Linear approximation is the bridge. Zoom in close enough, and many nonlinear functions behave almost like linear ones. That single idea gives us tangent lines, derivatives, differentials, Taylor approximations, Jacobians, Newton's method, robot linearization, and gradient descent.

Without linear approximation, one of the mathematical engines behind modern optimization and AI would not run.

Where this principle is taught and reinforced: Lecture 09 introduces the derivative and the centrality of local linear approximation. Lectures 10 to 11 develop Taylor approximation, partial derivatives, and Jacobians. Lectures 12 to 13 use derivatives and gradients in optimization and engineering applications. Lectures 19, 25, and 26 use Jacobian linearization to replace nonlinear ODEs and robot equations by linear models that can be analyzed and controlled.

The Fundamental Theorems, or Speedometer-Odometer Duality: Accumulated Rates Build Totals, Differences of Totals Reveal Rates.

Your car knows calculus! What?

Differentiation tells us the instantaneous rate of change. Integration tells us the accumulated total. The Fundamental Theorems of Calculus reveal that these are not separate kingdoms.
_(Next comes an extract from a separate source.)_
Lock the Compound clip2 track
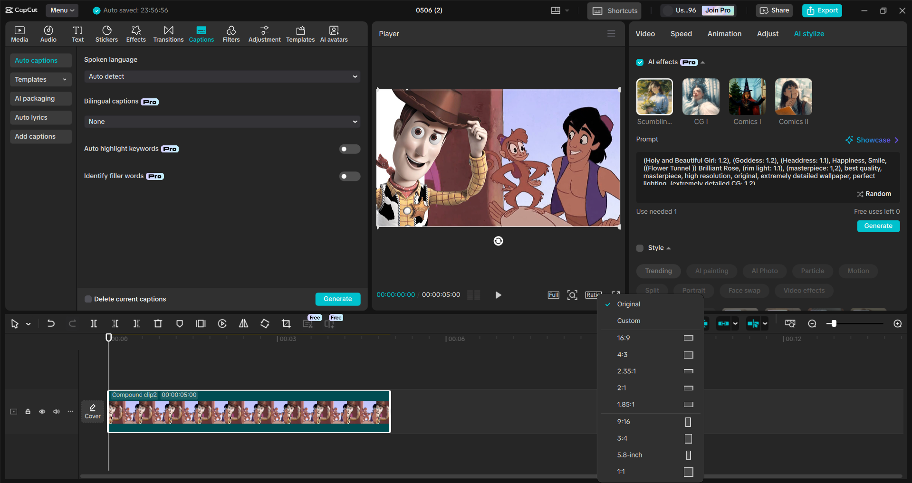This screenshot has width=912, height=483. point(28,411)
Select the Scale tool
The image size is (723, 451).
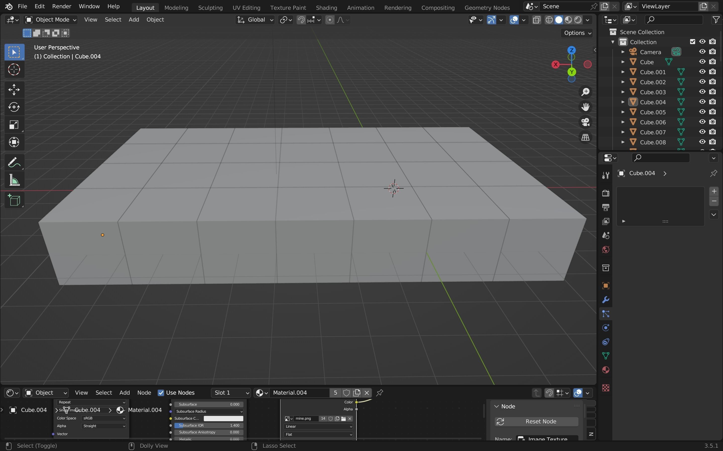click(x=14, y=125)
Velocity accumulates into position. Acceleration accumulates into velocity. Density accumulates into mass. Power accumulates into energy.

And, under the right conditions, accumulated totals reveal the rates that created them.

This is the hinge of calculus: local change and global accumulation are two sides of the same machine.

Where this principle is taught and reinforced: Lecture 10 previews the idea that differentiation and integration are inverse operations. Lecture 14 prepares the need for integrating robot equations. Lectures 15 to 16 develop antiderivatives and the Fundamental Theorems of Calculus. Lectures 21 to 24 reinforce the same rate-total relationship through Laplace transforms, signals, transfer functions, and linear ODEs.

Differential Equations: Local Laws Create Future Motion

A differential equation is an equation involving a function and its rates of change. Newton's law, F = ma, is a differential equation: force determines acceleration, acceleration changes velocity, and velocity changes position.

This is why differential equations matter to engineers. They let us build models that predict trajectories from local information: physics, chemistry, biology, data, geometry, or control laws.

Differential equations turn local slope information into long-term behavior. They are how calculus becomes simulation, dynamics, robotics, and feedback control.

Where this principle is taught and reinforced: Lectures 13 to 14 derive differential equations from mechanical and energy-based models. Lectures 17 to 20 introduce ODEs, numerical methods, existence and uniqueness, linear systems, matrix exponentials, and linearization. Lectures 21 to 24 use Laplace transforms and transfer functions to solve and analyze linear ODEs. Lectures 25 to 26 connect ODEs to transient response, feedback design, and nonlinear robot models. Lecture 27 reinforces numerical and modeling ideas in larger engineering problems.